长期以来,研究人员已经知道,细胞内质网(ER)的功能障碍与多种人类疾病甚至癌症有关,但是,人们对内质网在正常细胞变形初期中的作用还知之甚少。
来自美国密歇根大学、加州大学旧金山分校等机构的研究人员利用原始的人类黑色素细胞和人类痣组织切片,证实由分子肿瘤基因诱导产生的内质网压力程度可以揭示出衰老(senescence)的活化机制。 这项研究成果发表在9月10日出版的Nature Cell bioogy杂志上。
另外,研究人员发现HRASG12V的癌症发生形式(而不是它的下游靶标BRAF)参与一种迅速的细胞周期停滞,这种停滞与ER的大面积真空和扩张有关。
但是,抑癌基因p53和p16这两种典型的凋亡标记物都不能解释黑色素细胞对HRASG12V的特殊反应。相反,HRASG12V驱动的细胞衰老是由内质网相关未折叠蛋白质应答(UPR)所控制的。
HRAS对UPR的影响是有选择性的。这些结果揭示出衰老(premature senescence)并不是对活化癌基因的一个协同机制,并且支持了内质网是肿瘤控制的一个“守门员”的直接功能。

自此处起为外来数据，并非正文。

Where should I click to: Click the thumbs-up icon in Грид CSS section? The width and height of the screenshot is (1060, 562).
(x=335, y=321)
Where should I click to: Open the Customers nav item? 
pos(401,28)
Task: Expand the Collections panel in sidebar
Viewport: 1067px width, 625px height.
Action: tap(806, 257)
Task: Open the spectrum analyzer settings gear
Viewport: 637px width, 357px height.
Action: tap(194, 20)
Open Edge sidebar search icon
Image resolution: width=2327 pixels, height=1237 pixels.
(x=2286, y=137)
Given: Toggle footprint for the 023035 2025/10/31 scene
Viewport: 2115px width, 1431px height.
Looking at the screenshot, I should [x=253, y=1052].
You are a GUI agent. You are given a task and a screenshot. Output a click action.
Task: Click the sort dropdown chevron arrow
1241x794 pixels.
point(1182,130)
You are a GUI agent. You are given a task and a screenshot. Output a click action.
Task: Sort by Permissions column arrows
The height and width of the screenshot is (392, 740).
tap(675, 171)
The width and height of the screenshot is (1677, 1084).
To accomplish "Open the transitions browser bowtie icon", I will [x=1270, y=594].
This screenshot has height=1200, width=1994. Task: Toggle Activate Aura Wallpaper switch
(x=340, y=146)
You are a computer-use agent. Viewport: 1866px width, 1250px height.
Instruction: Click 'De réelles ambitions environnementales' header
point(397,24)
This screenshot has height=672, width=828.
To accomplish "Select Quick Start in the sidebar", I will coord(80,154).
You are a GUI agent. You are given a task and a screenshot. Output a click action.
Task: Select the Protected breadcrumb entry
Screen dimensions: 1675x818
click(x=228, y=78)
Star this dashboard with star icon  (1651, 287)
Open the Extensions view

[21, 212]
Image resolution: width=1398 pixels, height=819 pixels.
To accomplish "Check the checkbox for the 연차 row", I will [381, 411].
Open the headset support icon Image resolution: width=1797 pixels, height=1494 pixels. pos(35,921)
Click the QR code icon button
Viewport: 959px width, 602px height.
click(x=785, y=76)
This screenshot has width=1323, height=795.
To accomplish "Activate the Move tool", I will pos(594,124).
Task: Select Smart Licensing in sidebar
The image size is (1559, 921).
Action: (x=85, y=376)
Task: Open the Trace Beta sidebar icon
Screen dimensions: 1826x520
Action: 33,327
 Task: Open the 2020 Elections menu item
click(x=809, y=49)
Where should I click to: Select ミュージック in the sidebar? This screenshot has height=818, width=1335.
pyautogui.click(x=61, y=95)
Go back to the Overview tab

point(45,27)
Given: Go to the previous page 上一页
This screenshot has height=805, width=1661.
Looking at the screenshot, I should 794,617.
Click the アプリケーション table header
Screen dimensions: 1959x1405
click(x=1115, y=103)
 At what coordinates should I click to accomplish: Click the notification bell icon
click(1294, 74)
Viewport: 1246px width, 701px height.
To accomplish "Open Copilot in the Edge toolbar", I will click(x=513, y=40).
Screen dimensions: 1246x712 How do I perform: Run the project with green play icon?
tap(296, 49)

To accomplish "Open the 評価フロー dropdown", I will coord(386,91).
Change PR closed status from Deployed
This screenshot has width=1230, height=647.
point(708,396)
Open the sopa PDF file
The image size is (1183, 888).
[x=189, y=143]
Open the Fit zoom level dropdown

实际上,这并不奇怪,生物谷专家很早就注意到内质网在细胞中的一系列功能,尤其是细胞凋亡的发生。见:
内质网与细胞凋亡
内质网应激参与胰岛素抵抗和糖尿病的发病
原始出处:
Anti-oncogenic role of the endoplasmic reticulum differentially activated by mutations in the MAPK pathway
Christophe Denoyelle, George Abou-Rjaily, Vladimir Bezrookove, Monique Verhaegen, Timothy M. Johnson, Douglas R. Fullen, Jenny N. Pointer, Stephen B. Gruber, Lyndon D. Su, Mikhail A. Nikiforov, Randal J. Kaufman, Boris C. Bastian & Maria S. Soengas
Published online: 10 September 2006 | doi:10.1038/ncb1471
Dysfunction of the endoplasmic reticulum (ER) has been reported in a variety of human pathologies, including cancer. However, the contribution of the ER to the early stages of normal cell transformation is largely unknown. Using primary human melanocytes and biopsies of human naevi (moles), we show that the extent of ER stress induced by cellular oncogenes may define the mechanism of activation of premature senescence. Specifically, we found that oncogenic forms of HRAS (HRASG12V) but not its downstream target BRAF (BRAFV600E), engaged a rapid cell-cycle arrest that was associated with massive vacuolization and expansion of the ER. However, neither p53, p16INK4a nor classical senescence markers – such as foci of heterochromatin or DNA damage – were able to account for the specific response of melanocytes to HRASG12V. Instead, HRASG12V-driven senescence was mediated by the ER-associated unfolded protein response (UPR). The impact of HRAS on the UPR was selective, as it was poorly induced by activated NRAS (more frequently mutated in melanoma than HRAS). These results argue against premature senescence as a converging mechanism of response to activating oncogenes and support a direct role of the ER as a gatekeeper of tumour control.